The pound reached an almost six- month high against the dollar before a report tomorrow that economists said will show the U.K. avoided a recession, boosting the case for the Bank of England to pause its asset purchases.
Sterling rose to the strongest in 20 months versus the euro after the Debt Management Office said Britain’s net financing requirement had fallen. Ten-year gilts were little changed before tomorrow’s first-quarter growth figures, which will show gross domestic product gained 0.1 percent after shrinking 0.3 percent in the fourth quarter, according to a Bloomberg survey. Minutes of the Bank of England’s April meeting showed policy maker Adam Posen dropped his push for extra quantitative easing.
“The pound has an asymmetry to it at the moment, it performs well when the market is both risk-on and -off,” said Neil Jones, head of European hedge-fund sales at Mizuho Corporate Bank Ltd. in London. “Posen has shifted the pound landscape. I would suggest QE is done.”
The pound was little changed at $1.6135 at 4:47 p.m. London time. It climbed as much as 0.2 percent to $1.6164, the most since Oct. 31. Sterling was 0.3 percent weaker at 81.82 pence per euro after reaching 81.44 pence, the strongest level since Aug. 23, 2010.
The euro advanced against all but two of its 16 major peers tracked by Bloomberg today, including the pound, after Spain, Italy and the Netherlands sold bonds, damping concern the region’s sovereign-debt crisis is worsening.
Britain’s currency has climbed 1.8 percent in the past month, the best performer among the 10 developed-nation currencies tracked by Bloomberg Correlation-Weighted Indexes. The euro dropped 0.7 percent.
A report last week showed U.K. inflation unexpectedly accelerated for the first time in six months in March, fueling speculation the Bank of England’s Monetary Policy Committee will pause its 325 billion-pound asset-purchase program on May 10.
Barclays Plc improved its three-month forecast for the pound against the euro to 79 pence from 84 pence, it said in a report yesterday. It also increased its 12-month prediction to 76 pence from 80 pence.
It recommends betting on a decline in the common currency against the pound and advises waiting until after the GDP release tomorrow. Investors should buy the pound at 81.90 pence per euro, betting that it will strengthen to 78.00 pence. They should exit the trade if sterling weakens to 82.70 pence, Barclays said.
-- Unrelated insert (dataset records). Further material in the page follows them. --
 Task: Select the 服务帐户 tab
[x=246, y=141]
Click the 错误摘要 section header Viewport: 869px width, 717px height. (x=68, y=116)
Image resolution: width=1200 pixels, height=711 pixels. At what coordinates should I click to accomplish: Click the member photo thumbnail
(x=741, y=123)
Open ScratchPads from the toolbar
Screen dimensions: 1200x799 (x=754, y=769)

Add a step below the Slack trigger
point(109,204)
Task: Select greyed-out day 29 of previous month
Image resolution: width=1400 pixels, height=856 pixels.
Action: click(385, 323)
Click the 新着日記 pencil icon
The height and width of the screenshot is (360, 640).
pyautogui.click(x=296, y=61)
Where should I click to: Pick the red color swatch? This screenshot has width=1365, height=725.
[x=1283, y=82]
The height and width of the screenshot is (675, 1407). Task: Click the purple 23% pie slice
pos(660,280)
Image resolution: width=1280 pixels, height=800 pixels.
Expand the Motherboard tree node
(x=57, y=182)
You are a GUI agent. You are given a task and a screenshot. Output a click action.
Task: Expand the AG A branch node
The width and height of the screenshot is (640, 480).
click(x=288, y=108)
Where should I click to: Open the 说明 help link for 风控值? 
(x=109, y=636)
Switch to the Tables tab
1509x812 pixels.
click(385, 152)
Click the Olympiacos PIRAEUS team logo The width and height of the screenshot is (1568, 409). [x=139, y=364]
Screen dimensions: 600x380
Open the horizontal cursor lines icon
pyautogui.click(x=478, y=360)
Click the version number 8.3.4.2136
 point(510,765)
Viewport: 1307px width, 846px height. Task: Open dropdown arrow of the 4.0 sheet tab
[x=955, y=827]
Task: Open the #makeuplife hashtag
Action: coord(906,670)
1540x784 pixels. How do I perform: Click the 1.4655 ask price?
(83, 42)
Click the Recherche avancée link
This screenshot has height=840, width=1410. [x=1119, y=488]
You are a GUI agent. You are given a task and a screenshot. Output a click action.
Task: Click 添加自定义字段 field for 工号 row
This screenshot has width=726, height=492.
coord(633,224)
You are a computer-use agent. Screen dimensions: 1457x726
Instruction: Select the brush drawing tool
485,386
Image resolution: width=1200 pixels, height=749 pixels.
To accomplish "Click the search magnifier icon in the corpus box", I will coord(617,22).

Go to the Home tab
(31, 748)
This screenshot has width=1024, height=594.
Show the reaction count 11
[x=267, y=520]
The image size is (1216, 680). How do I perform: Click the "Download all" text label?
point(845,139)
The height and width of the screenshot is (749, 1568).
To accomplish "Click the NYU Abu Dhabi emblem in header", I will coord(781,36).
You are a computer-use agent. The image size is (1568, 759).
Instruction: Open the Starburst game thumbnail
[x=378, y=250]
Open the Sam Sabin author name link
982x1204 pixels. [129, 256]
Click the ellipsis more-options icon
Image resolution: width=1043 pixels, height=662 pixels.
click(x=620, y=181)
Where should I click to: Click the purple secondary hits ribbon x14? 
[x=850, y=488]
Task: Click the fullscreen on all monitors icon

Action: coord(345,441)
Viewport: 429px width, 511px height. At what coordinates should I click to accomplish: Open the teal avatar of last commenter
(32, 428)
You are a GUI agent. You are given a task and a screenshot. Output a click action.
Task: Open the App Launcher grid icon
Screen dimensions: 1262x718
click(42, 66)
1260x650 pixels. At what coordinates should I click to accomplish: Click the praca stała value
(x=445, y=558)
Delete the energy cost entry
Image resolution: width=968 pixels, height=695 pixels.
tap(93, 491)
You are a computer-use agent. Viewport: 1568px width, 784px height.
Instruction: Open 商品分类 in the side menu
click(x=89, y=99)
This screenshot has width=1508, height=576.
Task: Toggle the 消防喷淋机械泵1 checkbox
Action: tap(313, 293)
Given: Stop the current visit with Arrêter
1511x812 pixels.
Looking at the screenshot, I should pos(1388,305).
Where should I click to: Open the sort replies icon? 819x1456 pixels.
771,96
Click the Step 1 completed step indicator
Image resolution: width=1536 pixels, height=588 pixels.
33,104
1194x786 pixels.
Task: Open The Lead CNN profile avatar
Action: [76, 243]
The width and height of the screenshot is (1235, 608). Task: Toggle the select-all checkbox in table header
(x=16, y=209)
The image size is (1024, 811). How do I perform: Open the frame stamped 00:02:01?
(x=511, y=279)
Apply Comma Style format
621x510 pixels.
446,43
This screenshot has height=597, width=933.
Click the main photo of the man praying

U.K. 10-year bond yields were three basis points, or 0.03 percentage point, lower at 2.10 percent. The 4 percent security due March 2022 rose 0.255, or 2.55 pounds per 1,000-pound face amount, to 116.875 percent of face value.
Yields are retreating from tests above the 50-day moving average of 2.18 percent and should find support at the April low of 2.01 percent, according to data compiled by Bloomberg.
Planned gilt sales for the current fiscal were cut by 2 percent to 164.4 billion pounds after Britain’s financing requirement needs fell, the nation’s Debt Management Office said today.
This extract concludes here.